### Records to use
▼

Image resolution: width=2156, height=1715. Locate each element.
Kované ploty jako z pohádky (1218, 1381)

▲
▼

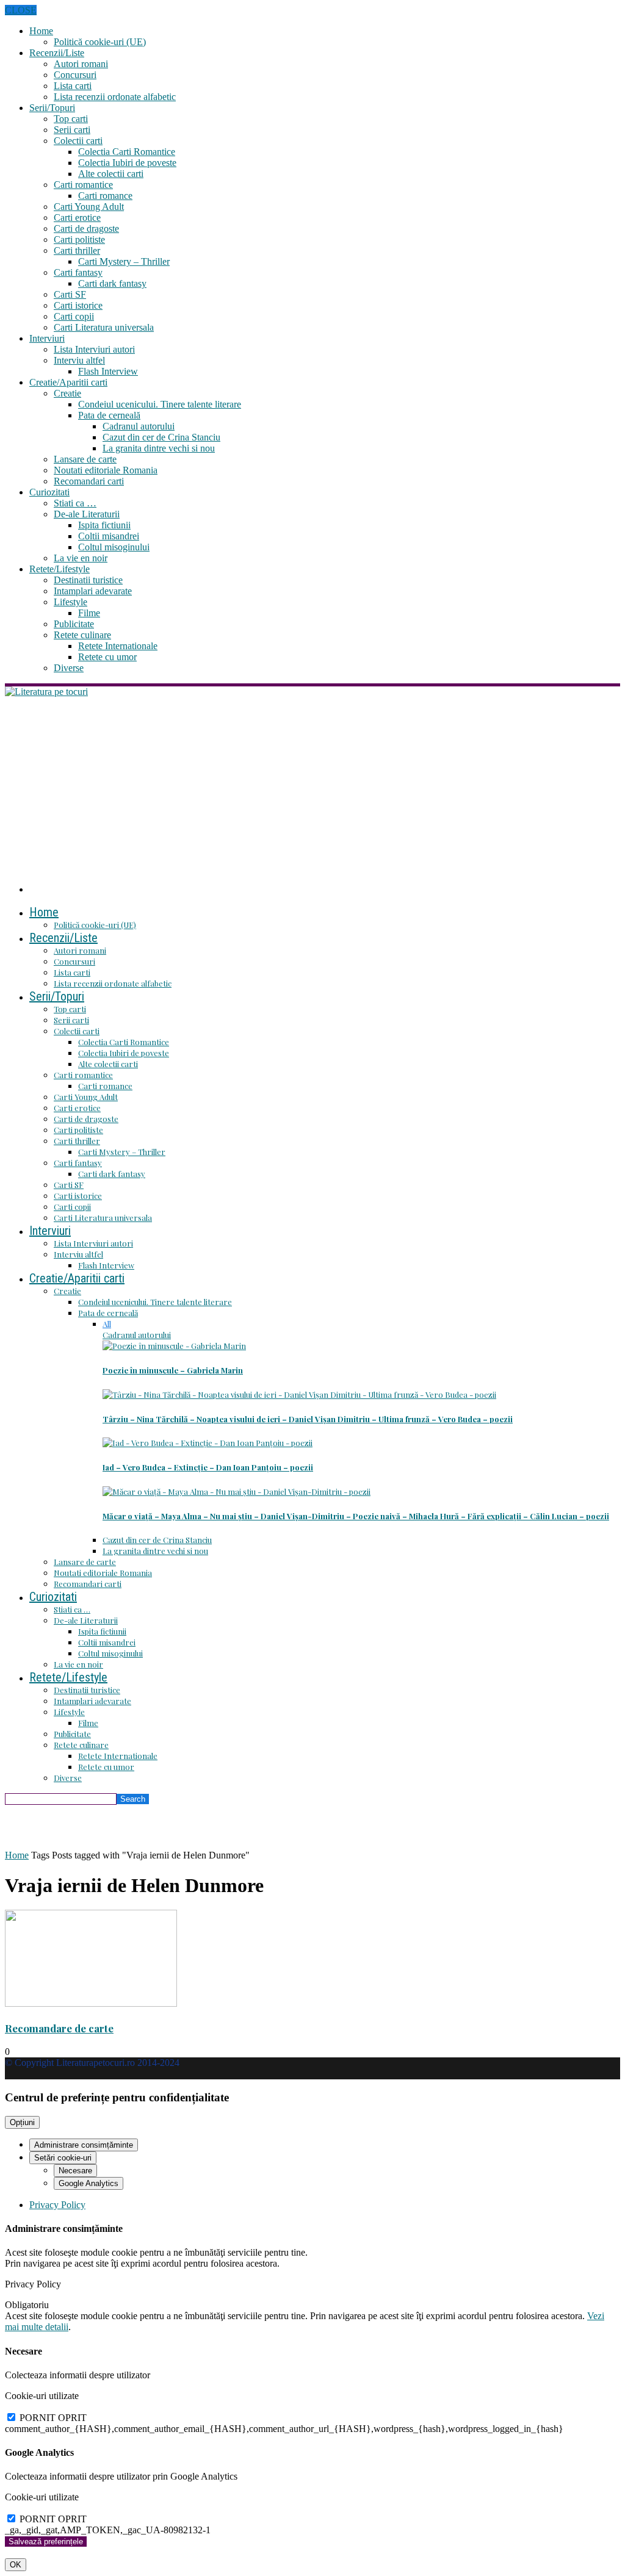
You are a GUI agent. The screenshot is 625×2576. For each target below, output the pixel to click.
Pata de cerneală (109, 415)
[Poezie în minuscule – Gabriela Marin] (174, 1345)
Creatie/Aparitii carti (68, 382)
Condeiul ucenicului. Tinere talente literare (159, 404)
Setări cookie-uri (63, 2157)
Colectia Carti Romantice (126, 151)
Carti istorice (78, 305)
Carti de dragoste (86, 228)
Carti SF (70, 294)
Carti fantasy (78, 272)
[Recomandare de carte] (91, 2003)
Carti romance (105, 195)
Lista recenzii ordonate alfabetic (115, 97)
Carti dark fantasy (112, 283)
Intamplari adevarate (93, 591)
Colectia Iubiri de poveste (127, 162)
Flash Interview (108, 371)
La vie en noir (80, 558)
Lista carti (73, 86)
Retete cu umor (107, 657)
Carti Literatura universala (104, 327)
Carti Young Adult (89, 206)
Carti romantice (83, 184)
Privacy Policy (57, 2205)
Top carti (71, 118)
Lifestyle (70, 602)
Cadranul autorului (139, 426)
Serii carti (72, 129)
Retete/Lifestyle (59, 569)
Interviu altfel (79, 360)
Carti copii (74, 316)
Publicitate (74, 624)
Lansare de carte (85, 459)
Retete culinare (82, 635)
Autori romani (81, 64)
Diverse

▲

### Work required
There is a run of lines above from the one with "Image resolution: width=2156, height=1715." to the one with "Kované ploty jako z pohádky (1218, 1381)"; print exactly that run, both ends included, and nothing else.

### Task answer
Image resolution: width=2156, height=1715. Locate each element.
Kované ploty jako z pohádky (1218, 1381)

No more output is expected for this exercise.